▶ **What needs to be done**: Print each of the rows below word for word, leaving out the pictures.

▶ **Dataset records**:
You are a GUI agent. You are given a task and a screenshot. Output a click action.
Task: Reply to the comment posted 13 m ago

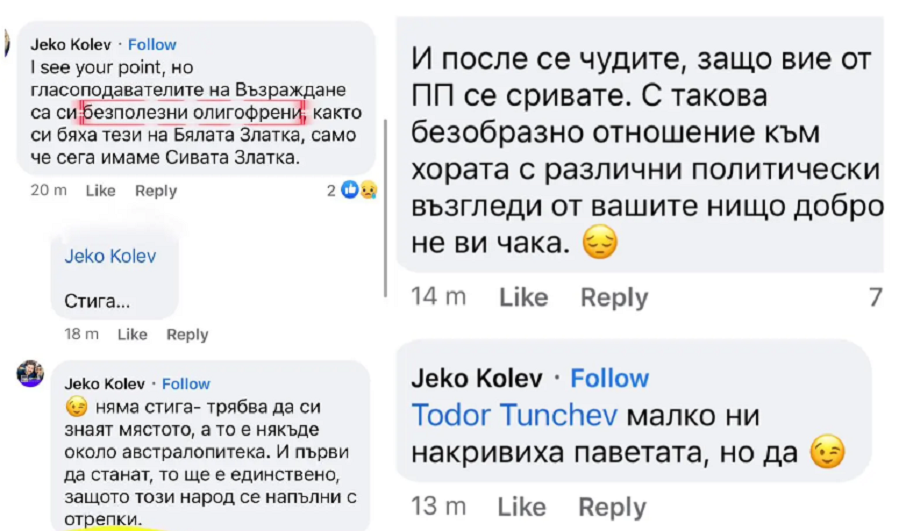(613, 506)
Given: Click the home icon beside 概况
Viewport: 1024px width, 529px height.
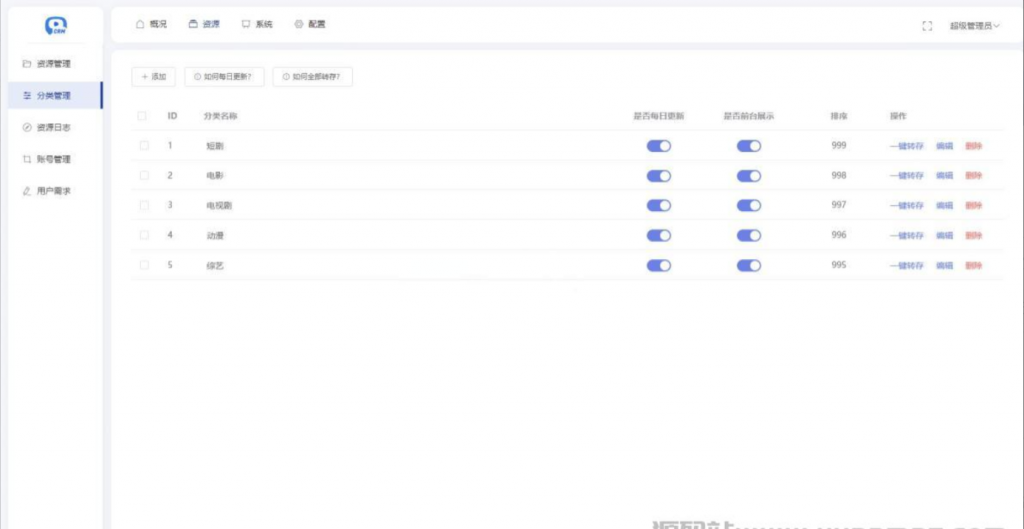Looking at the screenshot, I should 140,24.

▶ **Answer to this task**:
You are a GUI agent. You are given a task and a screenshot. Output a click action.
Task: Reply to the comment posted 13 m ago

(613, 506)
Given: Click the home icon beside 概况
Viewport: 1024px width, 529px height.
Looking at the screenshot, I should 140,24.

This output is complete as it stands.